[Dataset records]
————————

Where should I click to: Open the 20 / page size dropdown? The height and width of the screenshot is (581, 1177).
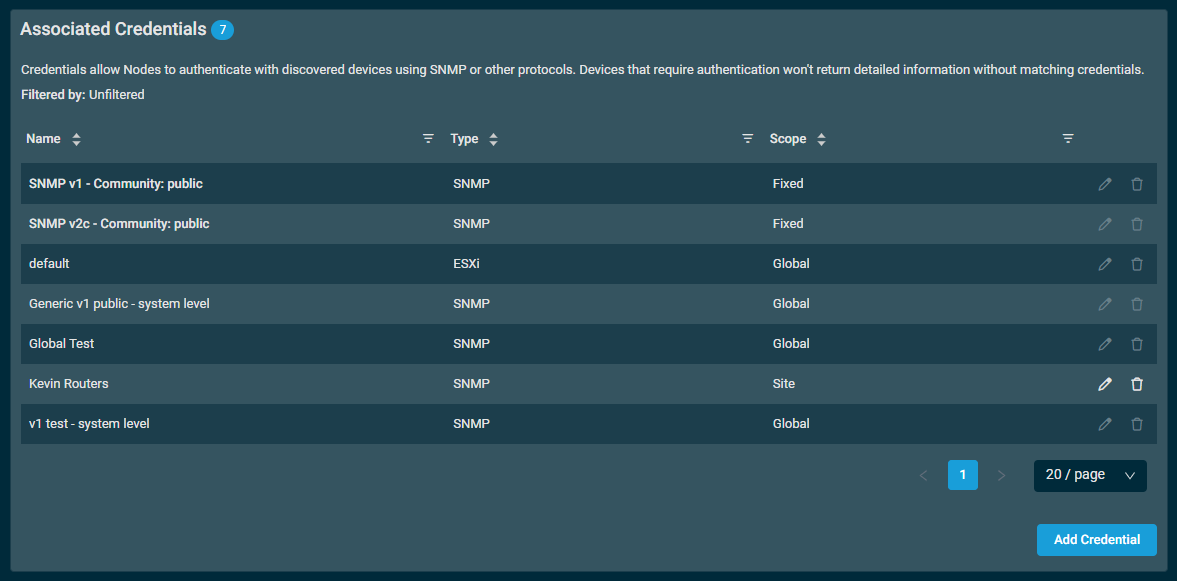coord(1090,475)
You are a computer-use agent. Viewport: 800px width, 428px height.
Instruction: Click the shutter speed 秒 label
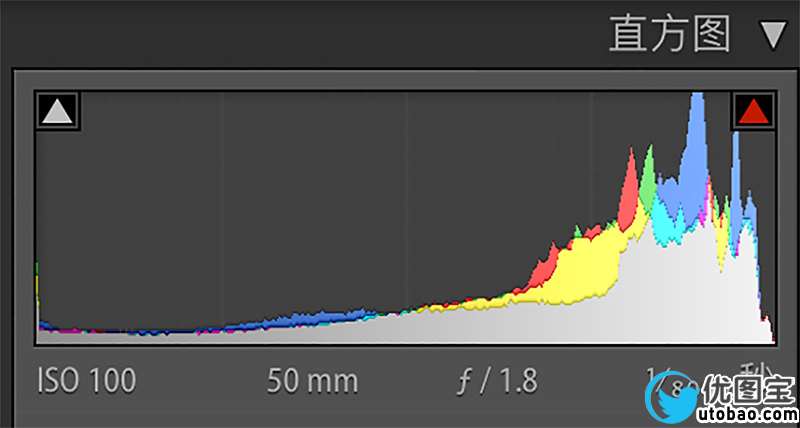click(x=751, y=374)
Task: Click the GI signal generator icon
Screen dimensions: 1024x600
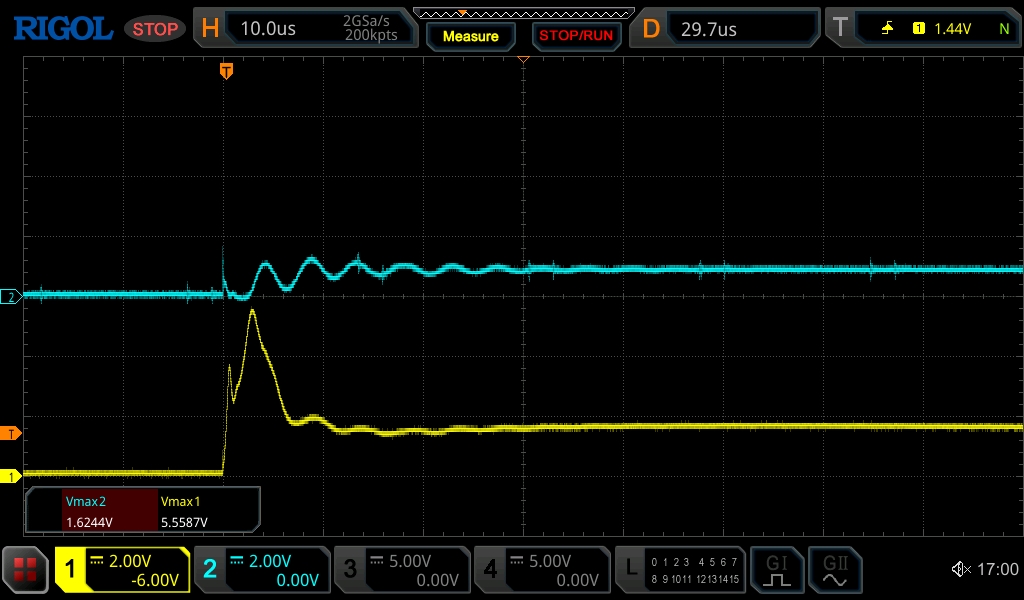Action: point(777,570)
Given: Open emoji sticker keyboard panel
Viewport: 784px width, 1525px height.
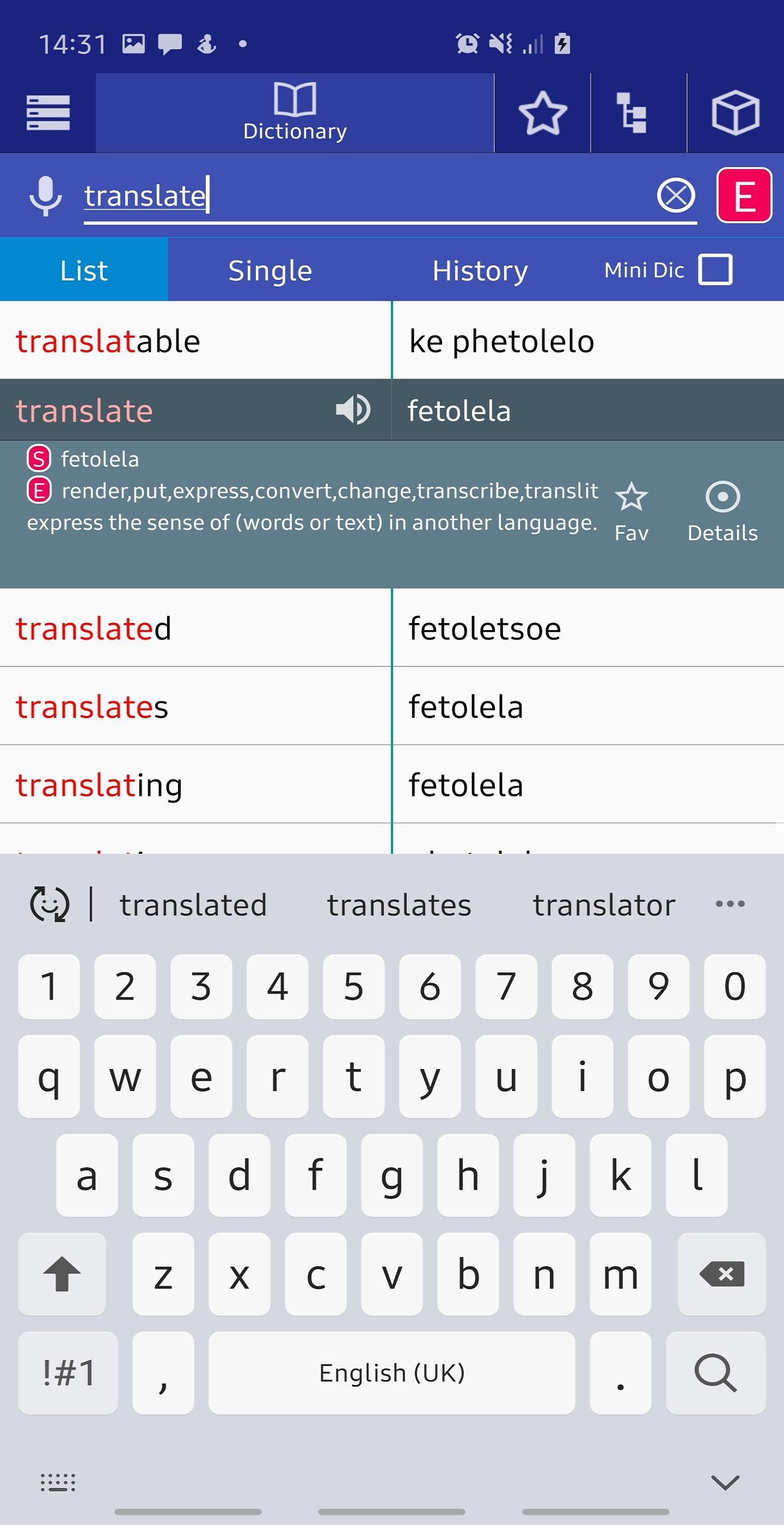Looking at the screenshot, I should (50, 904).
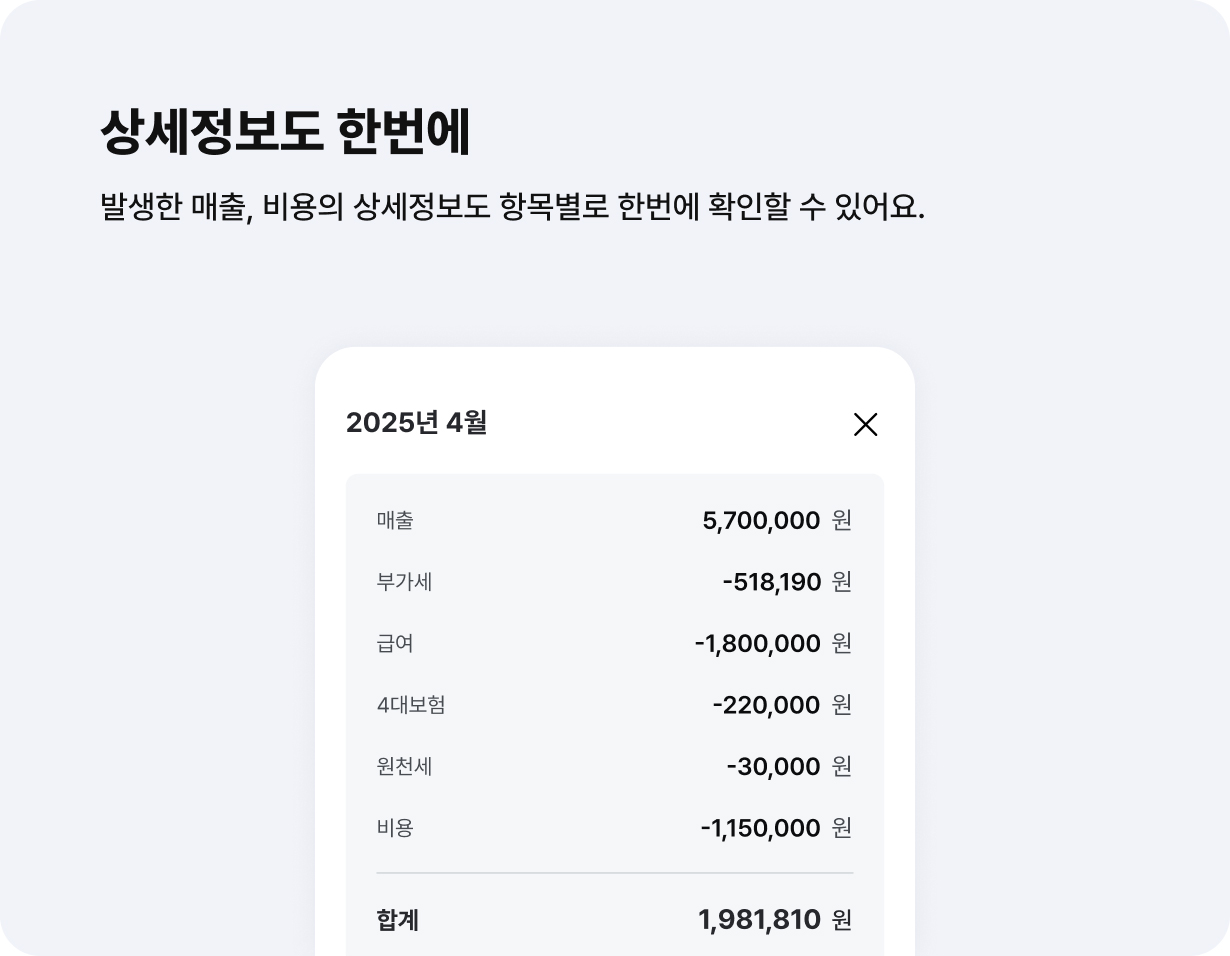Click the 1,981,810 원 total amount
The width and height of the screenshot is (1230, 956).
point(775,920)
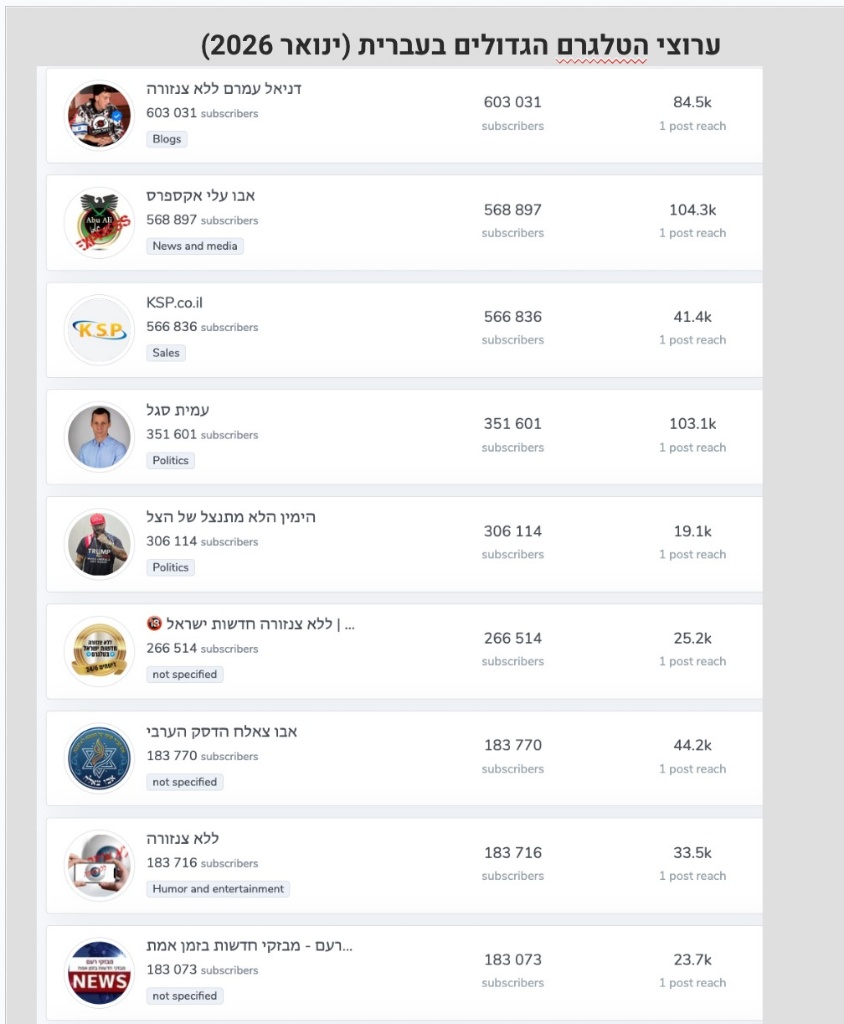The image size is (844, 1024).
Task: Click the blue Star of David avatar
Action: [x=99, y=758]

————————

* **Stated exercise**
Can you rewrite the records from the start through the line containing "click(x=751, y=374)" as a two-column CSV with the columns "prompt" and "target", one row each, with every field quoted, line breaks replaced by spaces, and the pictures left out?

* **Answer in full**
prompt,target
"Where should I click to: Open the 20 / page size dropdown? The height and width of the screenshot is (581, 1177).","coord(1090,475)"
"You are a computer-use agent. Viewport: 800px width, 428px height. Instruction: Click the shutter speed 秒 label","click(x=751, y=374)"